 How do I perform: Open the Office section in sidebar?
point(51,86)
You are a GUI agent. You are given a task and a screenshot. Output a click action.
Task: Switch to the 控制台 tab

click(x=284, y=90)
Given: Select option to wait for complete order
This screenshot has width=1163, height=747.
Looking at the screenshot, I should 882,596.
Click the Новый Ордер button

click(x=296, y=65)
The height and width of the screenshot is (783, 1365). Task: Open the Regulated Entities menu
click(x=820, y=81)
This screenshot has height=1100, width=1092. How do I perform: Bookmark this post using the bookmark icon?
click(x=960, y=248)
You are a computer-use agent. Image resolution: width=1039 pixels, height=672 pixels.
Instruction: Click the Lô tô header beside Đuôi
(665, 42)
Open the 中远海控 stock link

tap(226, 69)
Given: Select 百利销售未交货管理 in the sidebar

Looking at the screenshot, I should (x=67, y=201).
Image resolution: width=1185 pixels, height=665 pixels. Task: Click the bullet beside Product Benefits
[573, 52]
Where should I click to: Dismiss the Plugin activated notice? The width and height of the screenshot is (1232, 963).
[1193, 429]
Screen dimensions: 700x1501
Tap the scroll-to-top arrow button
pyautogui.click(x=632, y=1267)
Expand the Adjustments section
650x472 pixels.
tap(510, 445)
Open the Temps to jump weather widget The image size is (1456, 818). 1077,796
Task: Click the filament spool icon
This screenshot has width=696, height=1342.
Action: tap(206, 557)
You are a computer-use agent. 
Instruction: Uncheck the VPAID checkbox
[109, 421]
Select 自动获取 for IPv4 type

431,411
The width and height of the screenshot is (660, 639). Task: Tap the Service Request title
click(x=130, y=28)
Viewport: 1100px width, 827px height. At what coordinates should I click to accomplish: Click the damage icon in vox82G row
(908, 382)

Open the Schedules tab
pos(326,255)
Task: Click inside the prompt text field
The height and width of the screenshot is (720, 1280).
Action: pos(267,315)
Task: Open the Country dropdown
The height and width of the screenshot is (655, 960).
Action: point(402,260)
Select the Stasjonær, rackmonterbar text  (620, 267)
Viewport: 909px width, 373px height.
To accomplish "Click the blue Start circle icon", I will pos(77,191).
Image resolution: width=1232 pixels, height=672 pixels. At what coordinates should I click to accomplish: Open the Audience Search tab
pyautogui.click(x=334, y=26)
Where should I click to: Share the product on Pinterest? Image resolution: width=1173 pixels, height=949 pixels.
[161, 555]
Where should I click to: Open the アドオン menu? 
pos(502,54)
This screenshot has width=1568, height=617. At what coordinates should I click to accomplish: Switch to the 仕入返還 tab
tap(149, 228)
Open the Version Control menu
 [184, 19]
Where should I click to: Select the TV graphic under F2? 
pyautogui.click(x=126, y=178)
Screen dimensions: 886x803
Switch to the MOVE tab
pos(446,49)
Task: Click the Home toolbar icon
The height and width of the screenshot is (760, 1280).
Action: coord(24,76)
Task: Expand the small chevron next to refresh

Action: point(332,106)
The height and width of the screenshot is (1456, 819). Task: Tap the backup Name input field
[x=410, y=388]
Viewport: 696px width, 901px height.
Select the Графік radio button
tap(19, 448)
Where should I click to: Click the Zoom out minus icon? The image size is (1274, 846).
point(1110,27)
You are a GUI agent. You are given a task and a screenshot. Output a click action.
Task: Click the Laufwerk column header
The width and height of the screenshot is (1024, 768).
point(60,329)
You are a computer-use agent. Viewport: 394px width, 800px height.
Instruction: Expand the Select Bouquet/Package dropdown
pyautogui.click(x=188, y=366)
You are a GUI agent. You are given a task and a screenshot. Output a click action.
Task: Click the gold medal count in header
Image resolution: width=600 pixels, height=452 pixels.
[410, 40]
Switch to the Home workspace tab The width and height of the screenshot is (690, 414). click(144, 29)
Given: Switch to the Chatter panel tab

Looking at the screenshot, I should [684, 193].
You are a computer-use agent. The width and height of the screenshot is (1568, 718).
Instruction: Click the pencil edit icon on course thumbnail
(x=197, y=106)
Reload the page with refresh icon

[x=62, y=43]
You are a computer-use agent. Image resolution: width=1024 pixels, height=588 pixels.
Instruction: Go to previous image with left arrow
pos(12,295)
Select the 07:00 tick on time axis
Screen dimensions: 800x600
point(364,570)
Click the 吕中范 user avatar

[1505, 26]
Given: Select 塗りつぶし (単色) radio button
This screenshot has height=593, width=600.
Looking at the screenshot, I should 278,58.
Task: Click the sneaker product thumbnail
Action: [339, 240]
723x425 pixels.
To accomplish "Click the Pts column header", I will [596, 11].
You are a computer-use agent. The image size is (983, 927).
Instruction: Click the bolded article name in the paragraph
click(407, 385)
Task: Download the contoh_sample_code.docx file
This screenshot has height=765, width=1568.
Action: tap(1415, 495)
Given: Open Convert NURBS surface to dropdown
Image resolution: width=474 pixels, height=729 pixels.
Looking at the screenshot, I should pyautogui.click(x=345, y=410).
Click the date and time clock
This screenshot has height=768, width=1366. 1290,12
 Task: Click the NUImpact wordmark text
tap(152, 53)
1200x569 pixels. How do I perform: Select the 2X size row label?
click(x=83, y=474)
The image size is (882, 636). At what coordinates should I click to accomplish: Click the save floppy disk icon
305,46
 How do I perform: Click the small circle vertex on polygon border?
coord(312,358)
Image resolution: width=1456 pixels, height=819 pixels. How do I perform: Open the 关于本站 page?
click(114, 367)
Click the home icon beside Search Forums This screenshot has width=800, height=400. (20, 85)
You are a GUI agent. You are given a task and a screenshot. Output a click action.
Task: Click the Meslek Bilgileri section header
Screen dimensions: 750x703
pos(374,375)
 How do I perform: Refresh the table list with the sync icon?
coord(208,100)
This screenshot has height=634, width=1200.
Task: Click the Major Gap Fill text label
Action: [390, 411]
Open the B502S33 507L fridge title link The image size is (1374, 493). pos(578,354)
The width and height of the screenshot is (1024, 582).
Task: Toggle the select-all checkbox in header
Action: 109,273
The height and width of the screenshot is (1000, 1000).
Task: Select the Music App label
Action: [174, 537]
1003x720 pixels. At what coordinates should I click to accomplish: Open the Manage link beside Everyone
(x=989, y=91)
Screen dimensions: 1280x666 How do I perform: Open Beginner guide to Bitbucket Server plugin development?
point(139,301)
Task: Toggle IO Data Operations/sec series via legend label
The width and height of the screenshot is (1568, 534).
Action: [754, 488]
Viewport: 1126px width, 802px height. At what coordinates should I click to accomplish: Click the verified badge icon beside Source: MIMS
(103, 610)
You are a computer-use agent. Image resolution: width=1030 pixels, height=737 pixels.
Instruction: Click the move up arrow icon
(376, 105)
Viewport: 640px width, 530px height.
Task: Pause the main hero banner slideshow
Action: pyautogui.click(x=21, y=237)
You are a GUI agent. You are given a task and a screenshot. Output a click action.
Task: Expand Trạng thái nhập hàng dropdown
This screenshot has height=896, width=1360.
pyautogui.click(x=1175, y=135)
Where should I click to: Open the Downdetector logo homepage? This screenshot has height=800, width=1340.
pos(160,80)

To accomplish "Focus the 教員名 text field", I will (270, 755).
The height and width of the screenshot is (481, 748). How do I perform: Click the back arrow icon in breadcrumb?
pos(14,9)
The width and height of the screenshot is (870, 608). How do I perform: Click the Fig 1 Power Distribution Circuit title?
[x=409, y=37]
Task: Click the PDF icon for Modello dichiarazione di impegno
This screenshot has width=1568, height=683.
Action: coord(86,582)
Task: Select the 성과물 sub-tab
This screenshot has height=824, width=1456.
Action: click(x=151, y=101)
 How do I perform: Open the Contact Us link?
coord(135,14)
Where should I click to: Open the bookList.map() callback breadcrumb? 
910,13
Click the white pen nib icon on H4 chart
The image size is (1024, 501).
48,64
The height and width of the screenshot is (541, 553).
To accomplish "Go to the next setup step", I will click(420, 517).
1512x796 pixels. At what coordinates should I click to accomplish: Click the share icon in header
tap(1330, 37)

○ ○ ○ ○

PROBLEM
Going through the material above, work out how many lines contain the string "will" and give only that figure.

PROBLEM SOLUTION
4